Gloucester’s story runs parallel to Lear’s. Like Lear, Gloucester is introduced as a father who does not understand his children. He jokes about Edmund and calls him a “whoreson” (I.i.) when Edmund is standing right next to him. In his first soliloquy Edmund reveals how much he resents the way his father treats him. While the audience understands that Gloucester shouldn’t trust Edmund, Gloucester himself is blind to his son’s true motivations. Just as Lear falls for Goneril and Regan’s flattery, Gloucester falls for Edmund’s deception. Lear banishes Cordelia, the daughter who loves him, and Gloucester tries to execute Edgar, the son who loves him. Both Lear and Gloucester end up homeless, wandering on the beach near Dover. The close similarity between Gloucester’s story and Lear’s serves to underline that Lear’s fate is not exceptional. In the bleak universe of King Lear, it’s normal for old men to suffer at the hands of their own children and to end up with nothing.

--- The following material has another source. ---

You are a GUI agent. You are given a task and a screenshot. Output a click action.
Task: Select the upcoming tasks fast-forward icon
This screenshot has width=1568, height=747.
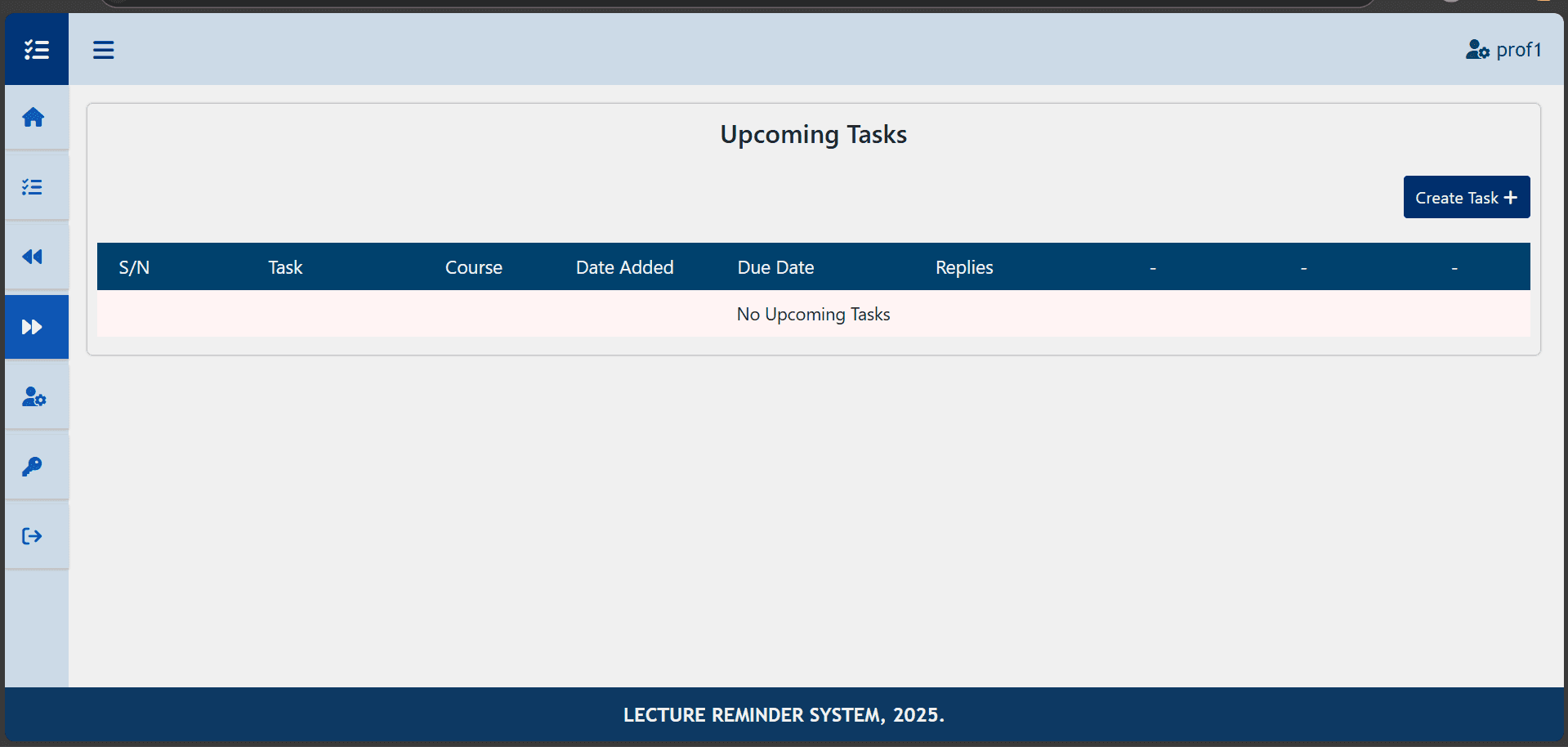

The justness or unjustness of Gloucester’s fate remains unclear. Edmund, who deliberately sets out to destroy Gloucester, claims that he is acting in the name of natural justice: “Thou, Nature, art my goddess. To thy law / My services are bound” (I.ii.). Before he blinds Gloucester, Cornwall admits that it is unjust to harm him without a proper trial. Edgar argues that Gloucester deserves to lose his eyes for fathering an illegitimate son. Gloucester himself comes to believe that the world is unjust and cruel: “As flies to wanton boys are we to th’ gods / They kill us for their sport” (IV.i.). Gloucester’s blinding is one of the most violent and shocking scenes in any of Shakespeare’s plays, but the fact that no two characters can agree if or why Gloucester deserves blinding suggests that the act is not only unjust, but random and meaningless.